[Dataset records]
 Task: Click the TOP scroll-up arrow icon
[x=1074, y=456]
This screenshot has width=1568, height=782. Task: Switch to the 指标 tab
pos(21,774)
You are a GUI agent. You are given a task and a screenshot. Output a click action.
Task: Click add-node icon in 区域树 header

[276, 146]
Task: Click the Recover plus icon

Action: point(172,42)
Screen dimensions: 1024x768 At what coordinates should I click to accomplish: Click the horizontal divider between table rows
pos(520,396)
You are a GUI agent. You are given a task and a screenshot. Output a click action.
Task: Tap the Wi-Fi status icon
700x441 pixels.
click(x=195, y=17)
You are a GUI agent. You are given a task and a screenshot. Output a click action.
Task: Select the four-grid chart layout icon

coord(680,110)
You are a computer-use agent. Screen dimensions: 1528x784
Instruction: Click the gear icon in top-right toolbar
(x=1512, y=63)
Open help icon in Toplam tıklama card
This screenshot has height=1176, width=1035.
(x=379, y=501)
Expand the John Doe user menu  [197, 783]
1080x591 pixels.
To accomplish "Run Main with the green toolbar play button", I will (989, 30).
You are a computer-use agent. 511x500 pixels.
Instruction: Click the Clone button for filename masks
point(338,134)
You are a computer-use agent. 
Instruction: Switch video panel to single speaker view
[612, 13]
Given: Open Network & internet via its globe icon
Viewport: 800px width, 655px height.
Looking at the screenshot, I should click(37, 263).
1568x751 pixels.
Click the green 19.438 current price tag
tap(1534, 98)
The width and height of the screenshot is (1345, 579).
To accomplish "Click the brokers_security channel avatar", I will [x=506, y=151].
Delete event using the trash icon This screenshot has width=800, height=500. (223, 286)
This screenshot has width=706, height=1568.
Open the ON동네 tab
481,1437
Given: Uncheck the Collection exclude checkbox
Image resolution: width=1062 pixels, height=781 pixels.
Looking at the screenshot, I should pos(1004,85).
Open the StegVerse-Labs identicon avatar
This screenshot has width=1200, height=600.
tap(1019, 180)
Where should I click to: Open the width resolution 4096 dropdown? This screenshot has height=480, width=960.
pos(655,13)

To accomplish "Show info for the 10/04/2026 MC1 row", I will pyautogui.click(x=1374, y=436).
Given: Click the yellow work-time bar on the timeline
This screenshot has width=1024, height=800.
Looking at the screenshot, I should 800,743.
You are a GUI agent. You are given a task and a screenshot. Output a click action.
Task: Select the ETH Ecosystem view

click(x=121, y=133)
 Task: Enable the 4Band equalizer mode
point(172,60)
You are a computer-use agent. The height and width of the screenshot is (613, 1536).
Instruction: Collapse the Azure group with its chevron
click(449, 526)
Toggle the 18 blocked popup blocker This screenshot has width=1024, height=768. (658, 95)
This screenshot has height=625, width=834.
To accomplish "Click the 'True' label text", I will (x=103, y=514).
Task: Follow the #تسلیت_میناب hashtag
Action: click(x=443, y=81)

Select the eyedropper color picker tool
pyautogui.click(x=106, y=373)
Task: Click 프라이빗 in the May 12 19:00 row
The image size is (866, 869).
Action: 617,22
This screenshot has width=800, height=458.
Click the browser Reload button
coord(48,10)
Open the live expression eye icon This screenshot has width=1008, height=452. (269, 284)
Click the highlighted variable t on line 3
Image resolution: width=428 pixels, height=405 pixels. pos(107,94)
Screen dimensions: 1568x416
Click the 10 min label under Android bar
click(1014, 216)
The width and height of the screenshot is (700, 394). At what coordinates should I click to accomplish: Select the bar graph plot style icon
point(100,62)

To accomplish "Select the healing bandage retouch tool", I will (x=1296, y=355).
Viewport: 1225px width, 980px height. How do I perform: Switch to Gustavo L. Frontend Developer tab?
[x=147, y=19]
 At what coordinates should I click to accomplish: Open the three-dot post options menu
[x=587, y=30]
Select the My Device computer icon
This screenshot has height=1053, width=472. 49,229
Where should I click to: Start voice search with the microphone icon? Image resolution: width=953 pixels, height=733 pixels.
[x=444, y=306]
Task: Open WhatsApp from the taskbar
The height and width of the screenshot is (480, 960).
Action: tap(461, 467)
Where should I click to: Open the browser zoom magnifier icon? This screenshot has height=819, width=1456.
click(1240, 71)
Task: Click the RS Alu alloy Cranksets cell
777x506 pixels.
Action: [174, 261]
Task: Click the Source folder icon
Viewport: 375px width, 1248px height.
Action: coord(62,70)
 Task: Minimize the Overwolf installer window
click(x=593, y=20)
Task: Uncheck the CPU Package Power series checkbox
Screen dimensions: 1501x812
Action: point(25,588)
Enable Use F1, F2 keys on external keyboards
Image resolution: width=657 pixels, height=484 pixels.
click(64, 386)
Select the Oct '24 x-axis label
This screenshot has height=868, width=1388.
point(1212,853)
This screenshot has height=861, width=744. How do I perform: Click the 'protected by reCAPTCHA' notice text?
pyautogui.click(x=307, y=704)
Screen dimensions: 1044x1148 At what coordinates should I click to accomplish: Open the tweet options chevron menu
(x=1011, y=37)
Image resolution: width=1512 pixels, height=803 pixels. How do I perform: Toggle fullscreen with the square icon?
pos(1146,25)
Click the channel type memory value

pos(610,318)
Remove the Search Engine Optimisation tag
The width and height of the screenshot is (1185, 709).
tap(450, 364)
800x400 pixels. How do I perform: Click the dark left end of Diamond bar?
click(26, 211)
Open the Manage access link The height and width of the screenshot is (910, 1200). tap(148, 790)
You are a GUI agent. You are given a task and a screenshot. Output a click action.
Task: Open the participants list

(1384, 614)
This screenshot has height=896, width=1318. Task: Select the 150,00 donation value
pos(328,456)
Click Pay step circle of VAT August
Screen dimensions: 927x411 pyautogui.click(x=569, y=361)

__Instructions for the task__
Nothing should be missing: every line above must be reproduced exactly.

__Reply__
 Task: Click the TOP scroll-up arrow icon
[x=1074, y=456]
This screenshot has width=1568, height=782. Task: Switch to the 指标 tab
pos(21,774)
You are a GUI agent. You are given a task and a screenshot. Output a click action.
Task: Click add-node icon in 区域树 header

[276, 146]
Task: Click the Recover plus icon

Action: point(172,42)
Screen dimensions: 1024x768 At what coordinates should I click to accomplish: Click the horizontal divider between table rows
pos(520,396)
You are a GUI agent. You are given a task and a screenshot. Output a click action.
Task: Tap the Wi-Fi status icon
700x441 pixels.
click(x=195, y=17)
You are a GUI agent. You are given a task and a screenshot. Output a click action.
Task: Select the four-grid chart layout icon

coord(680,110)
You are a computer-use agent. Screen dimensions: 1528x784
Instruction: Click the gear icon in top-right toolbar
(x=1512, y=63)
Open help icon in Toplam tıklama card
This screenshot has height=1176, width=1035.
(x=379, y=501)
Expand the John Doe user menu  [197, 783]
1080x591 pixels.
To accomplish "Run Main with the green toolbar play button", I will (989, 30).
You are a computer-use agent. 511x500 pixels.
Instruction: Click the Clone button for filename masks
point(338,134)
You are a computer-use agent. 
Instruction: Switch video panel to single speaker view
[612, 13]
Given: Open Network & internet via its globe icon
Viewport: 800px width, 655px height.
Looking at the screenshot, I should click(37, 263).
1568x751 pixels.
Click the green 19.438 current price tag
tap(1534, 98)
The width and height of the screenshot is (1345, 579).
To accomplish "Click the brokers_security channel avatar", I will [x=506, y=151].
Delete event using the trash icon This screenshot has width=800, height=500. (223, 286)
This screenshot has width=706, height=1568.
Open the ON동네 tab
481,1437
Given: Uncheck the Collection exclude checkbox
Image resolution: width=1062 pixels, height=781 pixels.
Looking at the screenshot, I should pos(1004,85).
Open the StegVerse-Labs identicon avatar
This screenshot has width=1200, height=600.
tap(1019, 180)
Where should I click to: Open the width resolution 4096 dropdown? This screenshot has height=480, width=960.
pos(655,13)

To accomplish "Show info for the 10/04/2026 MC1 row", I will pyautogui.click(x=1374, y=436).
Given: Click the yellow work-time bar on the timeline
This screenshot has width=1024, height=800.
Looking at the screenshot, I should 800,743.
You are a GUI agent. You are given a task and a screenshot. Output a click action.
Task: Select the ETH Ecosystem view

click(x=121, y=133)
 Task: Enable the 4Band equalizer mode
point(172,60)
You are a computer-use agent. The height and width of the screenshot is (613, 1536).
Instruction: Collapse the Azure group with its chevron
click(449, 526)
Toggle the 18 blocked popup blocker This screenshot has width=1024, height=768. (658, 95)
This screenshot has height=625, width=834.
To accomplish "Click the 'True' label text", I will (x=103, y=514).
Task: Follow the #تسلیت_میناب hashtag
Action: click(x=443, y=81)

Select the eyedropper color picker tool
pyautogui.click(x=106, y=373)
Task: Click 프라이빗 in the May 12 19:00 row
The image size is (866, 869).
Action: 617,22
This screenshot has width=800, height=458.
Click the browser Reload button
coord(48,10)
Open the live expression eye icon This screenshot has width=1008, height=452. (269, 284)
Click the highlighted variable t on line 3
Image resolution: width=428 pixels, height=405 pixels. pos(107,94)
Screen dimensions: 1568x416
Click the 10 min label under Android bar
click(1014, 216)
The width and height of the screenshot is (700, 394). At what coordinates should I click to accomplish: Select the bar graph plot style icon
point(100,62)

To accomplish "Select the healing bandage retouch tool", I will (x=1296, y=355).
Viewport: 1225px width, 980px height. How do I perform: Switch to Gustavo L. Frontend Developer tab?
[x=147, y=19]
 At what coordinates should I click to accomplish: Open the three-dot post options menu
[x=587, y=30]
Select the My Device computer icon
This screenshot has height=1053, width=472. 49,229
Where should I click to: Start voice search with the microphone icon? Image resolution: width=953 pixels, height=733 pixels.
[x=444, y=306]
Task: Open WhatsApp from the taskbar
The height and width of the screenshot is (480, 960).
Action: tap(461, 467)
Where should I click to: Open the browser zoom magnifier icon? This screenshot has height=819, width=1456.
click(1240, 71)
Task: Click the RS Alu alloy Cranksets cell
777x506 pixels.
Action: [174, 261]
Task: Click the Source folder icon
Viewport: 375px width, 1248px height.
Action: coord(62,70)
 Task: Minimize the Overwolf installer window
click(x=593, y=20)
Task: Uncheck the CPU Package Power series checkbox
Screen dimensions: 1501x812
Action: point(25,588)
Enable Use F1, F2 keys on external keyboards
Image resolution: width=657 pixels, height=484 pixels.
click(64, 386)
Select the Oct '24 x-axis label
This screenshot has height=868, width=1388.
point(1212,853)
This screenshot has height=861, width=744. How do I perform: Click the 'protected by reCAPTCHA' notice text?
pyautogui.click(x=307, y=704)
Screen dimensions: 1044x1148 At what coordinates should I click to accomplish: Open the tweet options chevron menu
(x=1011, y=37)
Image resolution: width=1512 pixels, height=803 pixels. How do I perform: Toggle fullscreen with the square icon?
pos(1146,25)
Click the channel type memory value

pos(610,318)
Remove the Search Engine Optimisation tag
The width and height of the screenshot is (1185, 709).
tap(450, 364)
800x400 pixels. How do I perform: Click the dark left end of Diamond bar?
click(26, 211)
Open the Manage access link The height and width of the screenshot is (910, 1200). tap(148, 790)
You are a GUI agent. You are given a task and a screenshot. Output a click action.
Task: Open the participants list

(1384, 614)
This screenshot has height=896, width=1318. Task: Select the 150,00 donation value
pos(328,456)
Click Pay step circle of VAT August
Screen dimensions: 927x411 pyautogui.click(x=569, y=361)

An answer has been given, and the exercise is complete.